Extract the lines from the first line of the records below through the line containing "Screen dimensions: 735x651", inclusive, and reproduce them exactly as written.
══ STUDY MATERIAL ══
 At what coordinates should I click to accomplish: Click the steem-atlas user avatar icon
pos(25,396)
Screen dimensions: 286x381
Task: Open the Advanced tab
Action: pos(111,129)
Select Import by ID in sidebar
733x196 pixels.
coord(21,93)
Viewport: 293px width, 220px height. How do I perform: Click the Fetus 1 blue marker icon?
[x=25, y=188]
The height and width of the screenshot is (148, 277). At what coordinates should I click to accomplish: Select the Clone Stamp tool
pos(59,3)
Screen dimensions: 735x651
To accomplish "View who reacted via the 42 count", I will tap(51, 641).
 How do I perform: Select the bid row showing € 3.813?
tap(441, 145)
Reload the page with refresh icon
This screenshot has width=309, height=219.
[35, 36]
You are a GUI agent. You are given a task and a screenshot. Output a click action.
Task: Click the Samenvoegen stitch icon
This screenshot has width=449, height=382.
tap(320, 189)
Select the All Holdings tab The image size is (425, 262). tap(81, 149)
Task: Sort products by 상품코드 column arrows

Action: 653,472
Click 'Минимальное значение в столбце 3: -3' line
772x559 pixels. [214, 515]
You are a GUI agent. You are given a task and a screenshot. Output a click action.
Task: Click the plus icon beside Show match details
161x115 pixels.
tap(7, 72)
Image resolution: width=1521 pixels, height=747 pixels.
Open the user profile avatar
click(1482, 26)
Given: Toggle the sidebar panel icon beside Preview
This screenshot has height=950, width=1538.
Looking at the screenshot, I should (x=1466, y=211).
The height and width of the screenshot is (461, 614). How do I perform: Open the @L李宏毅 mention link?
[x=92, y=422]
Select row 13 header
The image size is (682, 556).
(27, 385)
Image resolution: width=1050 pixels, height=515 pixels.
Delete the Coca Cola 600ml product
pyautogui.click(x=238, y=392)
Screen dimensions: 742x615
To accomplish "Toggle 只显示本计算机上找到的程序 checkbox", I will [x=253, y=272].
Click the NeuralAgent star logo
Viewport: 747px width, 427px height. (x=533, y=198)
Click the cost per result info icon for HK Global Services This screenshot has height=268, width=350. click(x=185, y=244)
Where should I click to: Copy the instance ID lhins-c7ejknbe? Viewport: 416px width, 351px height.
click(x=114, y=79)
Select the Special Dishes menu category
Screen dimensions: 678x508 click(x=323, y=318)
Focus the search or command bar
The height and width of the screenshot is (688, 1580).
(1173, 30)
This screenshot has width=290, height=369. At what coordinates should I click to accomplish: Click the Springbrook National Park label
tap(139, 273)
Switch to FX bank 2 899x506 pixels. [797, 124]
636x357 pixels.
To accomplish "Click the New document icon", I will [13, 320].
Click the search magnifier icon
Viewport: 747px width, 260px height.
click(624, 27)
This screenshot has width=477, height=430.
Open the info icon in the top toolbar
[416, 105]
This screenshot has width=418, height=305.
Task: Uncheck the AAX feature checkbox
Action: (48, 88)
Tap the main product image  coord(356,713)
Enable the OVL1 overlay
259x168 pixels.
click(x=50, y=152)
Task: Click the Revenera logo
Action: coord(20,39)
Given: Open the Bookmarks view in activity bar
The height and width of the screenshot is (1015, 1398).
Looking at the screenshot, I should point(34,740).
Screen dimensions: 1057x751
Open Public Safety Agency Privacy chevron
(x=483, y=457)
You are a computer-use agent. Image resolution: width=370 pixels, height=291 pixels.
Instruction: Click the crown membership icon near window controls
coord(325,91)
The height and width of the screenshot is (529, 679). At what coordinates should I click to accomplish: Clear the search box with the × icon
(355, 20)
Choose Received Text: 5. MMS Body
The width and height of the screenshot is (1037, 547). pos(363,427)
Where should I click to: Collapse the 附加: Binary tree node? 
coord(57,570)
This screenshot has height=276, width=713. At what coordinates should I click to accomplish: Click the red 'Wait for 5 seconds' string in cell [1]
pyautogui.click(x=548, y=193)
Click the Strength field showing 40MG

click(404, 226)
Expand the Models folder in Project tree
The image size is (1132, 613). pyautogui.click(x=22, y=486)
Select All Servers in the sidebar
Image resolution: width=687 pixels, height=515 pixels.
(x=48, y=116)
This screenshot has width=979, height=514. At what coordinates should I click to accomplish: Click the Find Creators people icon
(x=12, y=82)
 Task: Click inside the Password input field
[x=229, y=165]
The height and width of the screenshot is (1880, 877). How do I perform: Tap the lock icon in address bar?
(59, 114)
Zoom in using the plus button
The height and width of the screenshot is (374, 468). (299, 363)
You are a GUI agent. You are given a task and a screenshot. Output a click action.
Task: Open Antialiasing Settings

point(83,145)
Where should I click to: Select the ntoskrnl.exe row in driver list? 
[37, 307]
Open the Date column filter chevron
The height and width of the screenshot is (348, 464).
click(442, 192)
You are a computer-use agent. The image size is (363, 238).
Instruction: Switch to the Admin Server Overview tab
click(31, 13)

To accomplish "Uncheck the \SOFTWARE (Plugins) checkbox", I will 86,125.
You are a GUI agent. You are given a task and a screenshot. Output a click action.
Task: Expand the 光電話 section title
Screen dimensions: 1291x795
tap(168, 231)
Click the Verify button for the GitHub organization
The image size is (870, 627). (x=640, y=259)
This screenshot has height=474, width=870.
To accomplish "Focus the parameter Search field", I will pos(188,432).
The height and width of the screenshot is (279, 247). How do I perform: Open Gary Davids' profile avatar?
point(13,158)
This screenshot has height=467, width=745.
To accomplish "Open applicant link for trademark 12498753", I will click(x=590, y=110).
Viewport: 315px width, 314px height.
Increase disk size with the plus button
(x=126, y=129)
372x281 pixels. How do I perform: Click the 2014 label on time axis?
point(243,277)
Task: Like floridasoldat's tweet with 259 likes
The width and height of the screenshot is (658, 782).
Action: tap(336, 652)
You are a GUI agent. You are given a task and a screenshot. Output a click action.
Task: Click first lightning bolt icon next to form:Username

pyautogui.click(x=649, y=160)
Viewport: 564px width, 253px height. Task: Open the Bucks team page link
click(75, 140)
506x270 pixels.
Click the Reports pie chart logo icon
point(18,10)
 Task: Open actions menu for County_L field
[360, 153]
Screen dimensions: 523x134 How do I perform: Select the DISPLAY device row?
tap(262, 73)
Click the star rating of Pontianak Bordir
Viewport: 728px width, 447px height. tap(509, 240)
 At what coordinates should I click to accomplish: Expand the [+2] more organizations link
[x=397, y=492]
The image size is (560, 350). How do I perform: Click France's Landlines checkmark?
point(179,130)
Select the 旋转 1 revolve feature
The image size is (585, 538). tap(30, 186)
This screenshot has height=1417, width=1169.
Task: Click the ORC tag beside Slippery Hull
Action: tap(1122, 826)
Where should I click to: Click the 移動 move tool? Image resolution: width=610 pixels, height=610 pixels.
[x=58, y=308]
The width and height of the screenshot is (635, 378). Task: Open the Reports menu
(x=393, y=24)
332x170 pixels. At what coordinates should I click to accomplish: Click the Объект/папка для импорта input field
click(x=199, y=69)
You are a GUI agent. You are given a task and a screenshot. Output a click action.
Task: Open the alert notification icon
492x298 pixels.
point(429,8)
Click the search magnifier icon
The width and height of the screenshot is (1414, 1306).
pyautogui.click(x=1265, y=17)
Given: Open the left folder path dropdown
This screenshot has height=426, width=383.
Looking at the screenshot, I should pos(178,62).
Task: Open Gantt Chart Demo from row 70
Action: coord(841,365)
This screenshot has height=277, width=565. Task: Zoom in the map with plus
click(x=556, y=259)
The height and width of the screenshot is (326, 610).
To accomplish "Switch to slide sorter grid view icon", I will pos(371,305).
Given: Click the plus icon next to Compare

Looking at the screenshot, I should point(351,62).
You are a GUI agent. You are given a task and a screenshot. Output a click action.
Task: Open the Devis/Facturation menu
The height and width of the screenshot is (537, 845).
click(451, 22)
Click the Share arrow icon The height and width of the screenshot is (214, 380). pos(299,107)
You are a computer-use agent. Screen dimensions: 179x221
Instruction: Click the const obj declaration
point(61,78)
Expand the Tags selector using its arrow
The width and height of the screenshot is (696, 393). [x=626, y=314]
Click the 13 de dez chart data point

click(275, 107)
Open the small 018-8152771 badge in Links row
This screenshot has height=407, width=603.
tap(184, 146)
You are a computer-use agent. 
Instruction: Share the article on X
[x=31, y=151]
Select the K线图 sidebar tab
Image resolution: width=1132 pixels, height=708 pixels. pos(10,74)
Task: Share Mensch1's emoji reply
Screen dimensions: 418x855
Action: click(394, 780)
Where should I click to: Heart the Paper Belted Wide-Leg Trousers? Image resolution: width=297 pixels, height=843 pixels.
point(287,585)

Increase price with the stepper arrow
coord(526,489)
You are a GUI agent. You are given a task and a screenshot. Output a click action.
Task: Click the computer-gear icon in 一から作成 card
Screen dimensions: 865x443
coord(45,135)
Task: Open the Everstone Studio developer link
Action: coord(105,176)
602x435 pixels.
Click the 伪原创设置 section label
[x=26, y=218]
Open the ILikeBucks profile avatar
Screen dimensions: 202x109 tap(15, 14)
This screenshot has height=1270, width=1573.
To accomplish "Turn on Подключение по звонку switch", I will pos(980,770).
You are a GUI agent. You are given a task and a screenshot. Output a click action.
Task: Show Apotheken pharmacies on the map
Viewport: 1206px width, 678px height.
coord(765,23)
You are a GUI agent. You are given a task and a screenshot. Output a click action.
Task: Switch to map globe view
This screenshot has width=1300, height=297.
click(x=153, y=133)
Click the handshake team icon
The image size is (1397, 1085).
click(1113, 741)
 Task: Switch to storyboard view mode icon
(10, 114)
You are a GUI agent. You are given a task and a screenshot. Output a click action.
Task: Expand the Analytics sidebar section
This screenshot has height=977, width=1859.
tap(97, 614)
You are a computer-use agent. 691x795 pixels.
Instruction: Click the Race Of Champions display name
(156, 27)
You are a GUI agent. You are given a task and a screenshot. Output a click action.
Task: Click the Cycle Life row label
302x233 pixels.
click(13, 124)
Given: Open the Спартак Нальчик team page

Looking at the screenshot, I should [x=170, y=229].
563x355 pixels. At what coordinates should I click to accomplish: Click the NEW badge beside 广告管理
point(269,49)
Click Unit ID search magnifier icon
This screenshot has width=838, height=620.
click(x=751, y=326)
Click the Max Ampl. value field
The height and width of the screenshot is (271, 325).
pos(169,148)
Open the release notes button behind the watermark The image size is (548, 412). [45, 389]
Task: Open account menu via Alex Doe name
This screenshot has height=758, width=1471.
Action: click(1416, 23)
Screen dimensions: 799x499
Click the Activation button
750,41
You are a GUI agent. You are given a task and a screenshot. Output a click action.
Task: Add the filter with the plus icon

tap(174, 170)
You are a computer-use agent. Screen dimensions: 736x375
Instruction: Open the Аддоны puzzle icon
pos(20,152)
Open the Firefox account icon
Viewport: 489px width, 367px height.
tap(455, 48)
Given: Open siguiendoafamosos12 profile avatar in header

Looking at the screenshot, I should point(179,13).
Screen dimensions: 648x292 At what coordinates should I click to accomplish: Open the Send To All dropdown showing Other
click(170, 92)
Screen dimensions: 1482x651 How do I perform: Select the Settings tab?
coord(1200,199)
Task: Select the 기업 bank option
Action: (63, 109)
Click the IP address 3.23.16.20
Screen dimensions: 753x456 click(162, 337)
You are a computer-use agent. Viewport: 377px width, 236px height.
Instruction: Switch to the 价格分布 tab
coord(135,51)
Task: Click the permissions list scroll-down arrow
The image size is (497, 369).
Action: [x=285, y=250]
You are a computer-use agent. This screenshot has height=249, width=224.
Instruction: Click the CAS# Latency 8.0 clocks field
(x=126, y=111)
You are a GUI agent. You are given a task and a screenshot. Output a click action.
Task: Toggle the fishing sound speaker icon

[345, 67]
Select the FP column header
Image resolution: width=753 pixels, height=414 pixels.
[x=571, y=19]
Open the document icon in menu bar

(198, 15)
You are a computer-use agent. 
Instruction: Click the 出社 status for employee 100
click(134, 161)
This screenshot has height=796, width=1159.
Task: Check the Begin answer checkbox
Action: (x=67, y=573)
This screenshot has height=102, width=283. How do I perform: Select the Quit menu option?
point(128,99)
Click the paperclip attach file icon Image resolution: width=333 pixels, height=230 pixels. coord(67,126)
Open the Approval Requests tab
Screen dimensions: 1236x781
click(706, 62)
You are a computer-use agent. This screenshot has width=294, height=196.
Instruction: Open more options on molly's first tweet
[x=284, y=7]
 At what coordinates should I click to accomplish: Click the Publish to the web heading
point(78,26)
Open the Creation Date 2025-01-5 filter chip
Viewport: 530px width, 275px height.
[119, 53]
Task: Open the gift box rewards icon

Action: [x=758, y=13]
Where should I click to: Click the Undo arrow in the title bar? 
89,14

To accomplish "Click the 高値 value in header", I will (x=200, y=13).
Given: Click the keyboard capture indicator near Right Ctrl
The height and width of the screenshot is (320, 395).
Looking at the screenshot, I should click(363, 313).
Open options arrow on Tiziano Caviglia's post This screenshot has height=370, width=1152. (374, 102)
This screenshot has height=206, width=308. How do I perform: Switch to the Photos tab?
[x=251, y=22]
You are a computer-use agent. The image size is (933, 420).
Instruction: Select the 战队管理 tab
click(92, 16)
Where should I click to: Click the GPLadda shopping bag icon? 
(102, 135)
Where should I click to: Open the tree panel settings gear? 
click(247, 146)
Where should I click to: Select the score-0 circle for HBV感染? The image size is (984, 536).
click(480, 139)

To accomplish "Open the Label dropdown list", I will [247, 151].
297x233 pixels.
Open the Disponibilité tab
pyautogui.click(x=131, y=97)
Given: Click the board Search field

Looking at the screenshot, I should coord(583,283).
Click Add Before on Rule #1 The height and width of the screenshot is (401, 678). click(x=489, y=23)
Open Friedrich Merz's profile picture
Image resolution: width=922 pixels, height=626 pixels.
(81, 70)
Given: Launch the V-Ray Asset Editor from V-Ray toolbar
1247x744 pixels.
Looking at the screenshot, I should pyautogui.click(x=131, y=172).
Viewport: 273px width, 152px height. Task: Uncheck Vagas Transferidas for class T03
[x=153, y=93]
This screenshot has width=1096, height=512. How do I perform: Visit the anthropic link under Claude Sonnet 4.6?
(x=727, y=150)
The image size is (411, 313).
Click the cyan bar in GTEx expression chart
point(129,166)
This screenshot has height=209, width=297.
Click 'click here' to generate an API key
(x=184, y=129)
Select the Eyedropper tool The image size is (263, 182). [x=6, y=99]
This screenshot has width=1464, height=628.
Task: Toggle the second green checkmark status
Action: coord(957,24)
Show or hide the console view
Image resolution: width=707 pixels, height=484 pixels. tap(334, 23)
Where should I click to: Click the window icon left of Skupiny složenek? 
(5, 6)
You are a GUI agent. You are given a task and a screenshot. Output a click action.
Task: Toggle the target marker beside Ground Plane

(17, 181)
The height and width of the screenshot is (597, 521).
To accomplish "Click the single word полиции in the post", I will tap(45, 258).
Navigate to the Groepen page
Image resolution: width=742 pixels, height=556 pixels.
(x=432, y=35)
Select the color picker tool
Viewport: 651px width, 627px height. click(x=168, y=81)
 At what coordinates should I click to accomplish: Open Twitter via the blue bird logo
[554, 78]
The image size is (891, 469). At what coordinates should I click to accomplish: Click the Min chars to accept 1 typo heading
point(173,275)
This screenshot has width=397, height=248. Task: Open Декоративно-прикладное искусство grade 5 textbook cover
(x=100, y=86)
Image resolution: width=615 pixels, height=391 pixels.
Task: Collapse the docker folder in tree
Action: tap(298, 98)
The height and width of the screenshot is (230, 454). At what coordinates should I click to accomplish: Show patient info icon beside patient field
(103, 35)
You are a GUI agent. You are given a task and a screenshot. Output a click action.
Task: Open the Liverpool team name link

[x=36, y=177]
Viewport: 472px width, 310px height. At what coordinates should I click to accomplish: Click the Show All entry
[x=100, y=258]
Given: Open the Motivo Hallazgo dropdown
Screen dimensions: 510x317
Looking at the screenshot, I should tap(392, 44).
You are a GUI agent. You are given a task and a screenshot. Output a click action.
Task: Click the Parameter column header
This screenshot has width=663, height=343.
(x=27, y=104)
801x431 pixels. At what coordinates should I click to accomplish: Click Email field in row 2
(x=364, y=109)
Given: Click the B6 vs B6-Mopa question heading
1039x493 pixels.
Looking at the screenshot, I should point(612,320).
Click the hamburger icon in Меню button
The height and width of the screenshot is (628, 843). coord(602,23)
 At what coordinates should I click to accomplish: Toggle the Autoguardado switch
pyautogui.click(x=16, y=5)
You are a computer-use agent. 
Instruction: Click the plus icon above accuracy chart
═══
* OUTPUT BELOW:
 At what coordinates should I click to accomplish: Click the steem-atlas user avatar icon
pos(25,396)
Screen dimensions: 286x381
Task: Open the Advanced tab
Action: pos(111,129)
Select Import by ID in sidebar
733x196 pixels.
coord(21,93)
Viewport: 293px width, 220px height. How do I perform: Click the Fetus 1 blue marker icon?
[x=25, y=188]
The height and width of the screenshot is (148, 277). At what coordinates should I click to accomplish: Select the Clone Stamp tool
pos(59,3)
Screen dimensions: 735x651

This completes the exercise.